--- The data ---

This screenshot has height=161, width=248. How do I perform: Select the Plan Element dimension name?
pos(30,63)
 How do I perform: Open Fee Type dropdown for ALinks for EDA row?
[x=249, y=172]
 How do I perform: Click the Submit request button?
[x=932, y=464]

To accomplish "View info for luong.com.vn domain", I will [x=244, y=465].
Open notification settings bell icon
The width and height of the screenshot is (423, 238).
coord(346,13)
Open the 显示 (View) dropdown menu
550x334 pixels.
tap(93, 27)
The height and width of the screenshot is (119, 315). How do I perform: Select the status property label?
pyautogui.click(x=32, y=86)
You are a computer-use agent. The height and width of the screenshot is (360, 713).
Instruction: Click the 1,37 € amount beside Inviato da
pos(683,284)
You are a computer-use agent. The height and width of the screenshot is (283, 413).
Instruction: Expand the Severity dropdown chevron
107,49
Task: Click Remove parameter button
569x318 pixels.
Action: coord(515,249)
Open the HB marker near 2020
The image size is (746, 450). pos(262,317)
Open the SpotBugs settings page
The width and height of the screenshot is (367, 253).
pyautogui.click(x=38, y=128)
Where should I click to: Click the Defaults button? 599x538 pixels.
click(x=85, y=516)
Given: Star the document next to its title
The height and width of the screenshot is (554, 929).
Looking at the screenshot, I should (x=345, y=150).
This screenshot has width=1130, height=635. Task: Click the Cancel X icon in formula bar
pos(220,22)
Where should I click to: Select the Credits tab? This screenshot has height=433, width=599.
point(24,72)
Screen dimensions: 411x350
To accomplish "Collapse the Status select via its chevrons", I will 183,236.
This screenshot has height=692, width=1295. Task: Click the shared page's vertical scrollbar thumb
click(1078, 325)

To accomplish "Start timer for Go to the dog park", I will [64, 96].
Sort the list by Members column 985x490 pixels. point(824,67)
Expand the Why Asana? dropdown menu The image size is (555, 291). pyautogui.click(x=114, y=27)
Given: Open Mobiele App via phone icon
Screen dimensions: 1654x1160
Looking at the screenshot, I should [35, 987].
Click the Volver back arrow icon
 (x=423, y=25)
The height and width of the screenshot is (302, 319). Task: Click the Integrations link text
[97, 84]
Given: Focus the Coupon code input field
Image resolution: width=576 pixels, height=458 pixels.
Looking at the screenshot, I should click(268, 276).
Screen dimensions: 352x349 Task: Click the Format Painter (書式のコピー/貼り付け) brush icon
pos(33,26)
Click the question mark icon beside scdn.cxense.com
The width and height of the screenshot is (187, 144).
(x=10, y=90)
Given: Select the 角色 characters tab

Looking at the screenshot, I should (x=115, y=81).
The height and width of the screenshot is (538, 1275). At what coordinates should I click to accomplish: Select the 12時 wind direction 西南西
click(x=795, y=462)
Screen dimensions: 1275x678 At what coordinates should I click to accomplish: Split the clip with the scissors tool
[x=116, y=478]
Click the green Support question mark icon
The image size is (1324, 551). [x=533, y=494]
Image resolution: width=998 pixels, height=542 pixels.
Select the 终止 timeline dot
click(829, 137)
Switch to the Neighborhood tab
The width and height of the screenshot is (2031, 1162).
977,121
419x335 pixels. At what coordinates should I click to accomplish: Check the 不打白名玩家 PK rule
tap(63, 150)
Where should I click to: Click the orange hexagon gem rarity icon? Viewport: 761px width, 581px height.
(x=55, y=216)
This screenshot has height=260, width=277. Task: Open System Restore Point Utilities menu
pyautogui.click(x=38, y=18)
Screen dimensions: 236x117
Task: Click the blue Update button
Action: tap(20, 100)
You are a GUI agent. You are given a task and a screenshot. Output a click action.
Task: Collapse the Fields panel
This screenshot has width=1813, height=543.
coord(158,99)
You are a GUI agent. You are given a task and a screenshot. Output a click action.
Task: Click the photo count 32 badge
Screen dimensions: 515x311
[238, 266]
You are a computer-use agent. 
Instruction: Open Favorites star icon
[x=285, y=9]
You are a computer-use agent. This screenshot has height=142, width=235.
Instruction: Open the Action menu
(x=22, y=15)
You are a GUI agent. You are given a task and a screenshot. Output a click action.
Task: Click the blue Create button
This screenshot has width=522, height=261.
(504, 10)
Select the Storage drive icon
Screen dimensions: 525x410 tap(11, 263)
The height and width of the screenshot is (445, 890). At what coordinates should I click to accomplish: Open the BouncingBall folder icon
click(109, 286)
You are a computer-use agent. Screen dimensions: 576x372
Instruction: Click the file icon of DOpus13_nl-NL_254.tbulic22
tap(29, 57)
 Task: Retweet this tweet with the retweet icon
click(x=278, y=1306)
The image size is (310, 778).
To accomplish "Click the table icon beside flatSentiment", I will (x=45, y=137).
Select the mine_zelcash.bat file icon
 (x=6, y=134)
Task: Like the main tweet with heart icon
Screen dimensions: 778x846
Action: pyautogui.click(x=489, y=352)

--- Your assignment ---
Copy out every record again, letter for letter.

--- Answer for this exercise ---
This screenshot has height=161, width=248. How do I perform: Select the Plan Element dimension name?
pos(30,63)
 How do I perform: Open Fee Type dropdown for ALinks for EDA row?
[x=249, y=172]
 How do I perform: Click the Submit request button?
[x=932, y=464]

To accomplish "View info for luong.com.vn domain", I will [x=244, y=465].
Open notification settings bell icon
The width and height of the screenshot is (423, 238).
coord(346,13)
Open the 显示 (View) dropdown menu
550x334 pixels.
tap(93, 27)
The height and width of the screenshot is (119, 315). How do I perform: Select the status property label?
pyautogui.click(x=32, y=86)
You are a computer-use agent. The height and width of the screenshot is (360, 713).
Instruction: Click the 1,37 € amount beside Inviato da
pos(683,284)
You are a computer-use agent. The height and width of the screenshot is (283, 413).
Instruction: Expand the Severity dropdown chevron
107,49
Task: Click Remove parameter button
569x318 pixels.
Action: coord(515,249)
Open the HB marker near 2020
The image size is (746, 450). pos(262,317)
Open the SpotBugs settings page
The width and height of the screenshot is (367, 253).
pyautogui.click(x=38, y=128)
Where should I click to: Click the Defaults button? 599x538 pixels.
click(x=85, y=516)
Given: Star the document next to its title
The height and width of the screenshot is (554, 929).
Looking at the screenshot, I should (x=345, y=150).
This screenshot has width=1130, height=635. Task: Click the Cancel X icon in formula bar
pos(220,22)
Where should I click to: Select the Credits tab? This screenshot has height=433, width=599.
point(24,72)
Screen dimensions: 411x350
To accomplish "Collapse the Status select via its chevrons", I will 183,236.
This screenshot has height=692, width=1295. Task: Click the shared page's vertical scrollbar thumb
click(1078, 325)

To accomplish "Start timer for Go to the dog park", I will [64, 96].
Sort the list by Members column 985x490 pixels. point(824,67)
Expand the Why Asana? dropdown menu The image size is (555, 291). pyautogui.click(x=114, y=27)
Given: Open Mobiele App via phone icon
Screen dimensions: 1654x1160
Looking at the screenshot, I should [35, 987].
Click the Volver back arrow icon
 (x=423, y=25)
The height and width of the screenshot is (302, 319). Task: Click the Integrations link text
[97, 84]
Given: Focus the Coupon code input field
Image resolution: width=576 pixels, height=458 pixels.
Looking at the screenshot, I should click(268, 276).
Screen dimensions: 352x349 Task: Click the Format Painter (書式のコピー/貼り付け) brush icon
pos(33,26)
Click the question mark icon beside scdn.cxense.com
The width and height of the screenshot is (187, 144).
(x=10, y=90)
Given: Select the 角色 characters tab

Looking at the screenshot, I should (x=115, y=81).
The height and width of the screenshot is (538, 1275). At what coordinates should I click to accomplish: Select the 12時 wind direction 西南西
click(x=795, y=462)
Screen dimensions: 1275x678 At what coordinates should I click to accomplish: Split the clip with the scissors tool
[x=116, y=478]
Click the green Support question mark icon
The image size is (1324, 551). [x=533, y=494]
Image resolution: width=998 pixels, height=542 pixels.
Select the 终止 timeline dot
click(829, 137)
Switch to the Neighborhood tab
The width and height of the screenshot is (2031, 1162).
977,121
419x335 pixels. At what coordinates should I click to accomplish: Check the 不打白名玩家 PK rule
tap(63, 150)
Where should I click to: Click the orange hexagon gem rarity icon? Viewport: 761px width, 581px height.
(x=55, y=216)
This screenshot has height=260, width=277. Task: Open System Restore Point Utilities menu
pyautogui.click(x=38, y=18)
Screen dimensions: 236x117
Task: Click the blue Update button
Action: tap(20, 100)
You are a GUI agent. You are given a task and a screenshot. Output a click action.
Task: Collapse the Fields panel
This screenshot has width=1813, height=543.
coord(158,99)
You are a GUI agent. You are given a task and a screenshot. Output a click action.
Task: Click the photo count 32 badge
Screen dimensions: 515x311
[238, 266]
You are a computer-use agent. 
Instruction: Open Favorites star icon
[x=285, y=9]
You are a computer-use agent. This screenshot has height=142, width=235.
Instruction: Open the Action menu
(x=22, y=15)
You are a GUI agent. You are given a task and a screenshot. Output a click action.
Task: Click the blue Create button
This screenshot has width=522, height=261.
(504, 10)
Select the Storage drive icon
Screen dimensions: 525x410 tap(11, 263)
The height and width of the screenshot is (445, 890). At what coordinates should I click to accomplish: Open the BouncingBall folder icon
click(109, 286)
You are a computer-use agent. Screen dimensions: 576x372
Instruction: Click the file icon of DOpus13_nl-NL_254.tbulic22
tap(29, 57)
 Task: Retweet this tweet with the retweet icon
click(x=278, y=1306)
The image size is (310, 778).
To accomplish "Click the table icon beside flatSentiment", I will (x=45, y=137).
Select the mine_zelcash.bat file icon
 (x=6, y=134)
Task: Like the main tweet with heart icon
Screen dimensions: 778x846
Action: pyautogui.click(x=489, y=352)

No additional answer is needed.